----- Information supplied -----
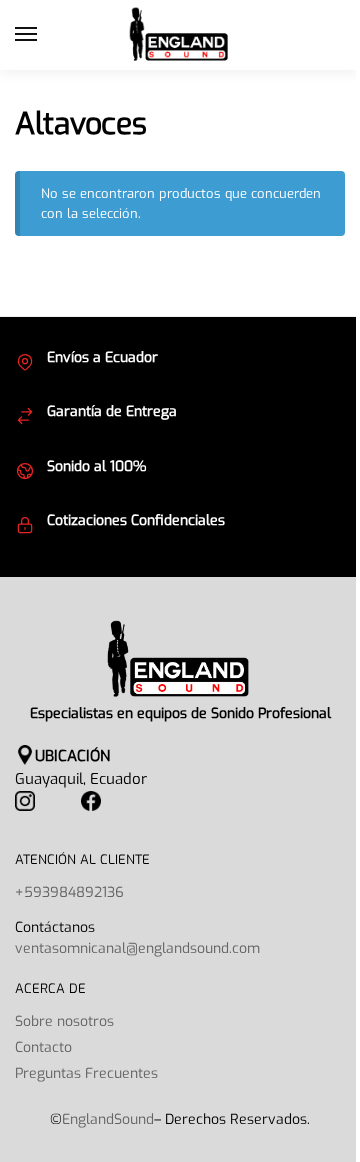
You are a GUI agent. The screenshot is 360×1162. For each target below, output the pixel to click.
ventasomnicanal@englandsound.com (137, 948)
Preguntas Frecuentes (86, 1073)
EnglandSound (108, 1119)
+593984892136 (69, 892)
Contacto (43, 1047)
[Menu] (45, 35)
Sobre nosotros (64, 1021)
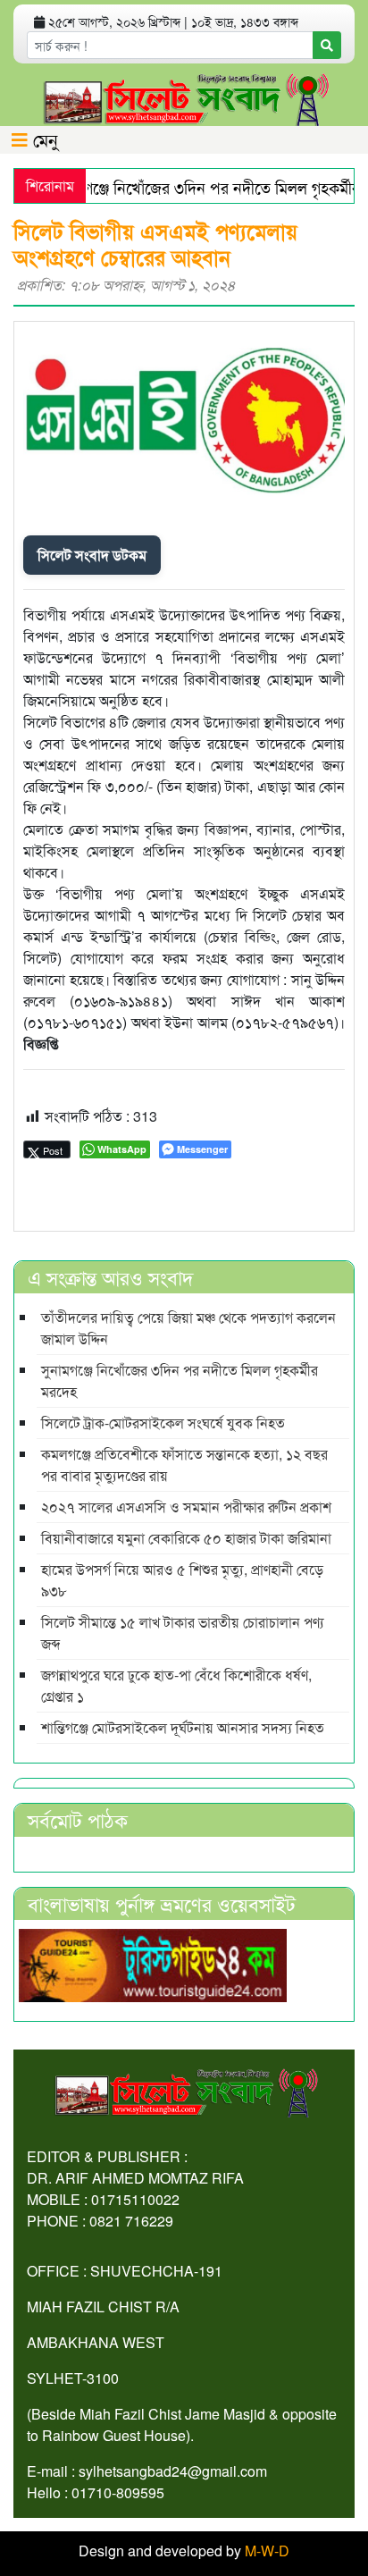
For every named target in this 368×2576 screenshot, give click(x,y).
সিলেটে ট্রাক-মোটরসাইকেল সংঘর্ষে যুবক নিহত (163, 1422)
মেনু (43, 139)
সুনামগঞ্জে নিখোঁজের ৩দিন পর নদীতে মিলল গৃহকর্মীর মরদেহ (179, 1381)
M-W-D (267, 2550)
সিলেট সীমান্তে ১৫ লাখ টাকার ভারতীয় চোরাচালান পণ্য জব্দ (182, 1633)
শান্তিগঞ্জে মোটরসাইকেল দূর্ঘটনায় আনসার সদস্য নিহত (182, 1727)
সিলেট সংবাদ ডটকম (92, 554)
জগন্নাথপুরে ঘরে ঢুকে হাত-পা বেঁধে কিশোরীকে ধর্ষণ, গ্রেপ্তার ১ (176, 1685)
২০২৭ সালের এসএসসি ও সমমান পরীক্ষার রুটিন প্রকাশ (186, 1506)
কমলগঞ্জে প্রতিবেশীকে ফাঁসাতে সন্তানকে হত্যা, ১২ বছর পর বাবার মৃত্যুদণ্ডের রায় (184, 1465)
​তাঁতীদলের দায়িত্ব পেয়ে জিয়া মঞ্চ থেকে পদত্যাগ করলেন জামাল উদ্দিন (188, 1328)
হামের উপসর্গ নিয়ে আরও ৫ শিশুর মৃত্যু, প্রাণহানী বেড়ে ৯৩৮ (182, 1580)
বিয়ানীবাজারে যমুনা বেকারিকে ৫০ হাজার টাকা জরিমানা (186, 1538)
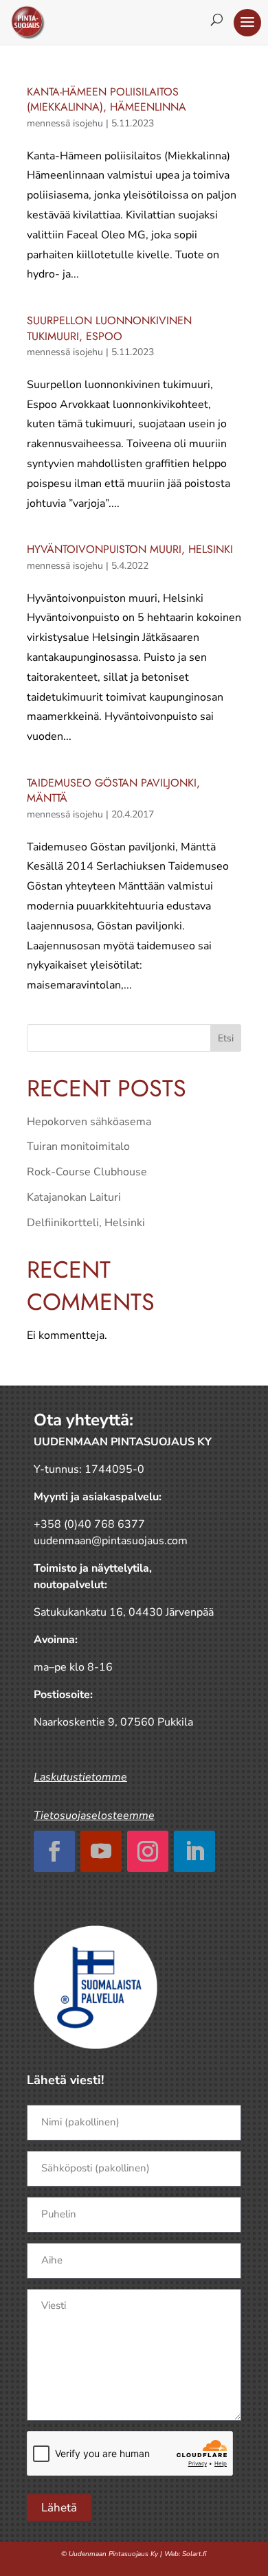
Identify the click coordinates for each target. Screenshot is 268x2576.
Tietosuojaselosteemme (94, 1815)
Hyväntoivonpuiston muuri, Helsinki (130, 549)
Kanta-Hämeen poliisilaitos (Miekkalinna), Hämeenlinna (106, 99)
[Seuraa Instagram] (147, 1851)
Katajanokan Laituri (74, 1197)
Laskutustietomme (80, 1777)
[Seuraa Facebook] (54, 1851)
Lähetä (59, 2508)
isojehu (88, 123)
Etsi (226, 1038)
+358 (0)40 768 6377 (89, 1524)
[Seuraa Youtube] (101, 1851)
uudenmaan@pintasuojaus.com (111, 1540)
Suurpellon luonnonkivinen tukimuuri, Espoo (109, 328)
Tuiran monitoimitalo (78, 1146)
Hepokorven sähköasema (89, 1121)
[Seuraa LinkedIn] (194, 1851)
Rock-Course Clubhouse (87, 1171)
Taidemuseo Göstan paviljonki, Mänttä (113, 790)
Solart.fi (194, 2554)
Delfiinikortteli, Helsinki (86, 1222)
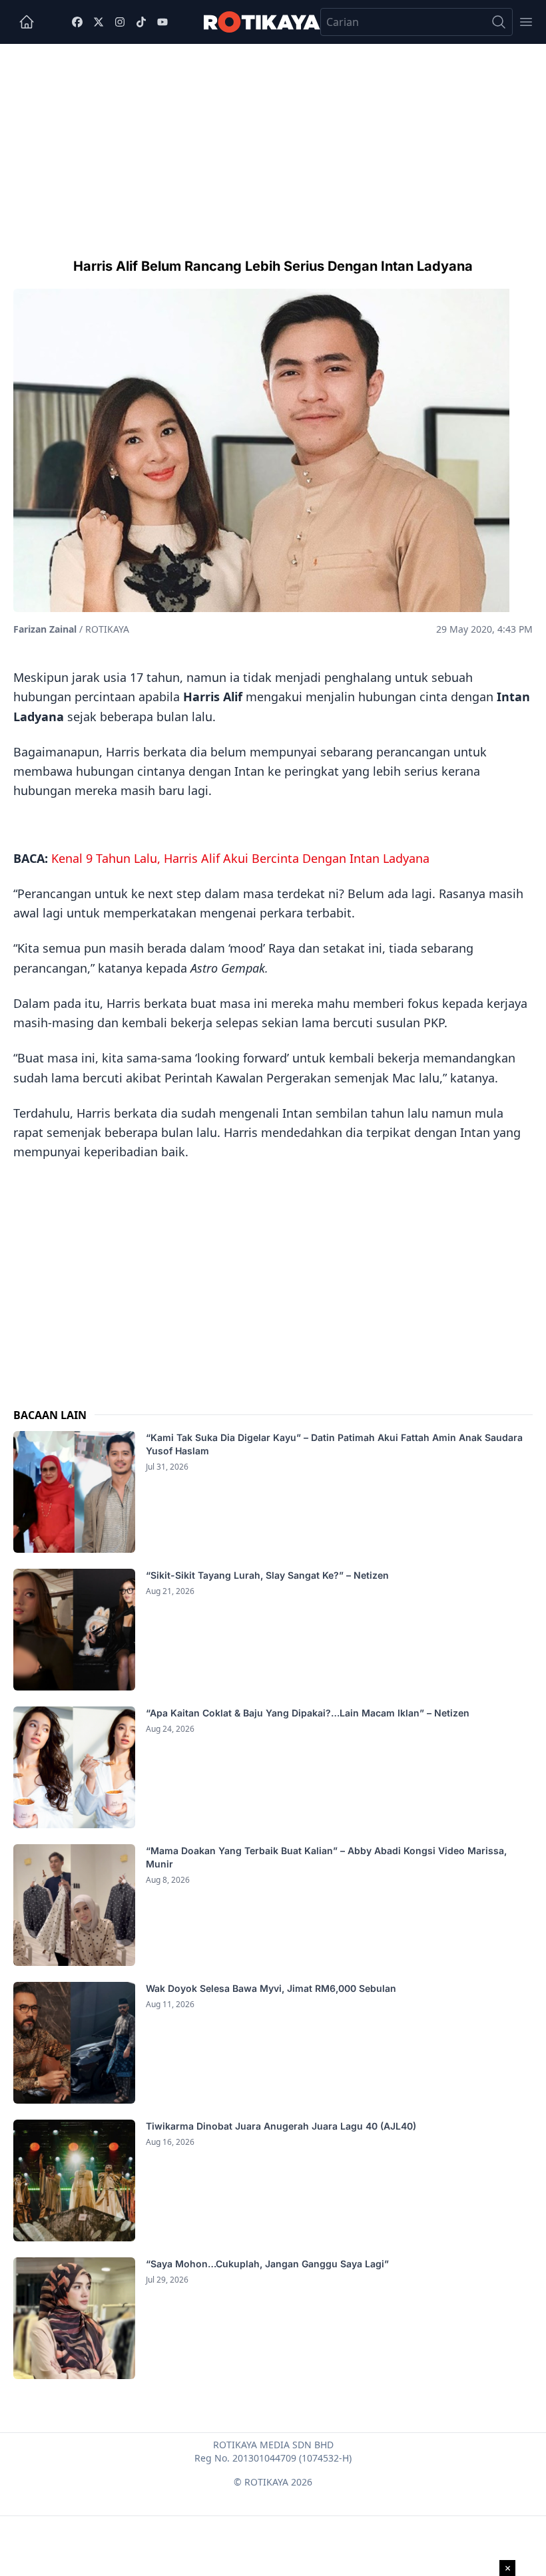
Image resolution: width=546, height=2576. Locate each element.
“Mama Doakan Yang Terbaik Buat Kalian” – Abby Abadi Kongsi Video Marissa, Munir (326, 1857)
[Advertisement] (273, 144)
-----
▶ _Instructions to follow_: Within the listing above, filter for lines holding the string "click" and copy each one.

▶ _Answer to the exercise_:
You are a GUI agent. The screenshot is 360×1162. For each target below, output the pixel to click.
For every named target in this 368×2576 screenshot, give click(x,y).
Identify the click coordinates for each target. Screenshot is 268x2576.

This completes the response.